Zum Beispiel bei meinem letzten Y-Kollektiv-Film „Sex für Taschengeld“. Das Thema des Films war die Prostitution von unter anderen Minderjährigen auf Stellenanzeigen-Portalen. Da habe ich verdeckt recherchiert. Gerade diese verdeckten Recherchen machen es einem sehr schwierig, sich abzugrenzen, weil man natürlich den wenigsten Leuten davon erzählen sollte. Sonst ist die Gefahr, dass man auffliegt, zu groß. Ich habe zum Beispiel wochenlang mit einem Mann geschrieben, der sehr interessiert daran war, sich mit einem fiktiven 13-jährigen Mädchen für bezahlten Sex zu treffen. Für diese Recherche konnte ich natürlich nicht nur zwischen 9 und 17 Uhr antworten. Da musste ich auch mal spät abends oder am Wochenende schreiben. Und ab dem Punkt wurde es echt schwierig, weil man natürlich schauen muss, dass die Recherche nicht zu sehr auf das Privatleben übergreift. Meine Motivation ist dann aber immer, dass ich einen Teil dazu beitragen kann, dass ein wichtiges Thema öffentlich gemacht wird. Aber ja, einer meiner betreuenden Redakteure sagte mal zu mir, dass ich lieber mal was zu Eichhörnchen machen soll und nicht immer so schwierige Themen (lacht).

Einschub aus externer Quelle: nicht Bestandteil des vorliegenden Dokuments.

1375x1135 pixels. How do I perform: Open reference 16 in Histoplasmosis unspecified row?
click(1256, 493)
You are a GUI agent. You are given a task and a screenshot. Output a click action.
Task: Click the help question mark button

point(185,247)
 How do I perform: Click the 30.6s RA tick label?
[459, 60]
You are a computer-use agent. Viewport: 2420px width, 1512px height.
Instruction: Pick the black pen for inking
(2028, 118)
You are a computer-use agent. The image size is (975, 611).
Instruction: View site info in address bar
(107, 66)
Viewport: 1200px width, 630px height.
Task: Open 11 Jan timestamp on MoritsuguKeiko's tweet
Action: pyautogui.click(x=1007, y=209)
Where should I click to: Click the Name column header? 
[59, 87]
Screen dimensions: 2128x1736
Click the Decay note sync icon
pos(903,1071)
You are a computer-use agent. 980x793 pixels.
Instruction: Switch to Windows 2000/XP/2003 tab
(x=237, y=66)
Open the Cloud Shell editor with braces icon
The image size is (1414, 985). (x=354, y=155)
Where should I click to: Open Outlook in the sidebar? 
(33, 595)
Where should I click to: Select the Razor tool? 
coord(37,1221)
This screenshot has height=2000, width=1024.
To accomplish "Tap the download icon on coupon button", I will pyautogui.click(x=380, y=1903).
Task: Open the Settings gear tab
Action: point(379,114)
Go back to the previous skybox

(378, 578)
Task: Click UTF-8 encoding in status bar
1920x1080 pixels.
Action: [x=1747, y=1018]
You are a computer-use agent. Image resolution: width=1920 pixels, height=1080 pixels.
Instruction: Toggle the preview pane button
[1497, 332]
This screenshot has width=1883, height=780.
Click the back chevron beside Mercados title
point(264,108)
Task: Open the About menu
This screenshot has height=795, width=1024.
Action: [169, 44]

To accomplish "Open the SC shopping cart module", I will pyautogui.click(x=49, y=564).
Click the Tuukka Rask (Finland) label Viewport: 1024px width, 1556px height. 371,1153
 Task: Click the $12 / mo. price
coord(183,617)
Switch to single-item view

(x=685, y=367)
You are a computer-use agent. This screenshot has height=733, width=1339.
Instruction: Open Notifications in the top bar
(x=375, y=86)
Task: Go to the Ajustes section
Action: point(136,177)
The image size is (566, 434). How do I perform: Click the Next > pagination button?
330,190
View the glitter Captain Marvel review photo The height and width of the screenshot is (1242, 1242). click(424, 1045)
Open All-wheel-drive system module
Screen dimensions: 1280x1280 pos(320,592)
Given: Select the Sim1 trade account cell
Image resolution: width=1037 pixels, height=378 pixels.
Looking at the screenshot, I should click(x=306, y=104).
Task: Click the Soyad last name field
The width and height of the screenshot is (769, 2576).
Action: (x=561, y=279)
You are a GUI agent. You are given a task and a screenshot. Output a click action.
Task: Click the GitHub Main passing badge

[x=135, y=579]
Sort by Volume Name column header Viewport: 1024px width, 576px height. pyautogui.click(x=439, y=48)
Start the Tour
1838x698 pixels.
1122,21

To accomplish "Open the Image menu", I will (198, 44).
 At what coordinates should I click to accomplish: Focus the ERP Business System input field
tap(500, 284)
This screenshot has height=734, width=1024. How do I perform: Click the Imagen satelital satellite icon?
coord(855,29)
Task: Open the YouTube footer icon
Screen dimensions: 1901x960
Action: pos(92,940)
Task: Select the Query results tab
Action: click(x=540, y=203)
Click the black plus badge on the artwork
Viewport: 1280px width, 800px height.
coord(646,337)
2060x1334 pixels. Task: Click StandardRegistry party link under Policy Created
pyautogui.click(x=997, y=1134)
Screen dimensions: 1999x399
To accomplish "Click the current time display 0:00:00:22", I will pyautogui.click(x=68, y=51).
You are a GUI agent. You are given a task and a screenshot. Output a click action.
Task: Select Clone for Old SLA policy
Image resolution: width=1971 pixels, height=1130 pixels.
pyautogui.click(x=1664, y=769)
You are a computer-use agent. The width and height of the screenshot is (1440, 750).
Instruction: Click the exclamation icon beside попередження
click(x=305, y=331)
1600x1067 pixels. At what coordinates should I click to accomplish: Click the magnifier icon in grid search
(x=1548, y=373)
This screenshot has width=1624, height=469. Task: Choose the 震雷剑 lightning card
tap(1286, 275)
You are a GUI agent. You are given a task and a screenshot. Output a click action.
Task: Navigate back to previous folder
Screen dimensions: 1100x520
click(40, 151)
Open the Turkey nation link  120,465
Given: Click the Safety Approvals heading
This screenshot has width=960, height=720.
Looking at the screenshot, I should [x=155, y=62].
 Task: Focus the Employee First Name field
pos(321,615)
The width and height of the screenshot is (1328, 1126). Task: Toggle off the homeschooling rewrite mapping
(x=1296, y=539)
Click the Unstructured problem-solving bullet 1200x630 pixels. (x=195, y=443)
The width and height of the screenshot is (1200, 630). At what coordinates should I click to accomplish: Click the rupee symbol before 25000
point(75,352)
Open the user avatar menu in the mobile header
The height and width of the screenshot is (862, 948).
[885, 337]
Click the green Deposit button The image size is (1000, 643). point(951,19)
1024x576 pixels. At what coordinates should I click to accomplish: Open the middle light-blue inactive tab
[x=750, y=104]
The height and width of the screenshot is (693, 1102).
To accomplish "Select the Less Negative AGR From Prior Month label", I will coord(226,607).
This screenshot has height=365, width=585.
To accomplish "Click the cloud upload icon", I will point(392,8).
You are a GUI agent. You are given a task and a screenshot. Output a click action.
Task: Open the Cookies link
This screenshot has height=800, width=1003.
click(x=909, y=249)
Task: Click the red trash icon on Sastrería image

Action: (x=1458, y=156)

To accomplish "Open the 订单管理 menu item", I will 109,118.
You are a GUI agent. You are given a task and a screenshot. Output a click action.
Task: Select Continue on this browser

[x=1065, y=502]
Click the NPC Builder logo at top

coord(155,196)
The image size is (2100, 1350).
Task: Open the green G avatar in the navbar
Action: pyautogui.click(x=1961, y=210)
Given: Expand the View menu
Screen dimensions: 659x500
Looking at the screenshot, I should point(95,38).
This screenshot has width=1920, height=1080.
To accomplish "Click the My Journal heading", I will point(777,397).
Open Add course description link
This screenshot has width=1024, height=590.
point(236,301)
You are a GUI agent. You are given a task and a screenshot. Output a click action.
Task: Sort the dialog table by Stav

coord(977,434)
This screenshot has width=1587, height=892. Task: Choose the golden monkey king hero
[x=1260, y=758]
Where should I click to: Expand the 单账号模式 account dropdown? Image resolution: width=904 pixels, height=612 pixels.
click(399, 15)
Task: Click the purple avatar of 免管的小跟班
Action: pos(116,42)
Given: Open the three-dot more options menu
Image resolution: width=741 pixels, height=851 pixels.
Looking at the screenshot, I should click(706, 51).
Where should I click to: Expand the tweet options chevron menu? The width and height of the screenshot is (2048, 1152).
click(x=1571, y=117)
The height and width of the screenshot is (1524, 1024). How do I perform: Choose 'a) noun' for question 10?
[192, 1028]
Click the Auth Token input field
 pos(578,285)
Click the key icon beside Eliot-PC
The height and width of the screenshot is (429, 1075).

Wie kommst du auf eigentlich die Themen, über die Du berichtest? Was ist Dir bei der Auswahl wichtig?
Das ist ganz unterschiedlich. Die Idee für den ersten Film, den ich für das Y-Kollektiv gemacht habe, ist dadurch entstanden, dass ich selbst als Hostess Erfahrungen mit sexueller Belästigung auf Messen gemacht habe. Um herauszufinden, ob ich damit alleine bin oder ob diese Erfahrungen häufiger passieren, startete ich mit der Reportage einen Selbstversuch. Manchmal überlegen wir aber auch gezielt in der Redaktion, was sind die Themen, die unsere Zielgruppe gerade bewegen. Und manchmal melden sich auch Leute bei uns in der Redaktion mit einem bestimmten Thema, das sie an die Öffentlichkeit bringen wollen. Wir haben eine tolle Community, die uns auch viele persönliche Dinge anvertraut, wo man oft motiviert wird, bestimmte Themen weiter zu beleuchten. Aber ich gehe natürlich auch mit offenen Augen und Ohren durch das Leben und oft ergeben sich potentielle Themen für einen Film auch im Gespräch mit Bekannten oder Freund*innen.
Hast Du als Frau im Journalismus manchmal das Gefühl, dass Du Vorurteilen ausgesetzt bist oder Dich mehr anstrengen musst als männliche Kollegen?
Ich beobachte häufig bei großen Medienunternehmen, dass in den Führungspositionen viele Männer sitzen, aber die zweiten Riegen dann häufig von Frauen besetzt sind. Ich selbst habe aber zum Beispiel im Y-Kollektiv eine weibliche Redaktionsleiterin. Seit Oktober 2020 arbeite ich auch als Chefin vom Dienst. Und wir haben zum jetzigen Stand auch nur weibliche Chefinnen vom Dienst. Bei den Stellen, wo ich war, habe ich das Gefühl, dass es zum Glück mittlerweile eine sehr starke Vermischung gibt.
Planst Du im Moment eine neue Reportage und kannst Du schon was verraten?
Ich kann noch nicht zu viel verraten, aber momentan arbeite ich einer 45-minütigen Reportage, die im Herbst rauskommen wird. Ich freue mich schon sehr darauf, denn wenn ich lange nichts recherchiert habe, werde ich immer ein bisschen unruhig (lacht). Und ich habe im Moment sehr viel Motivation und Lust wieder zu recherchieren.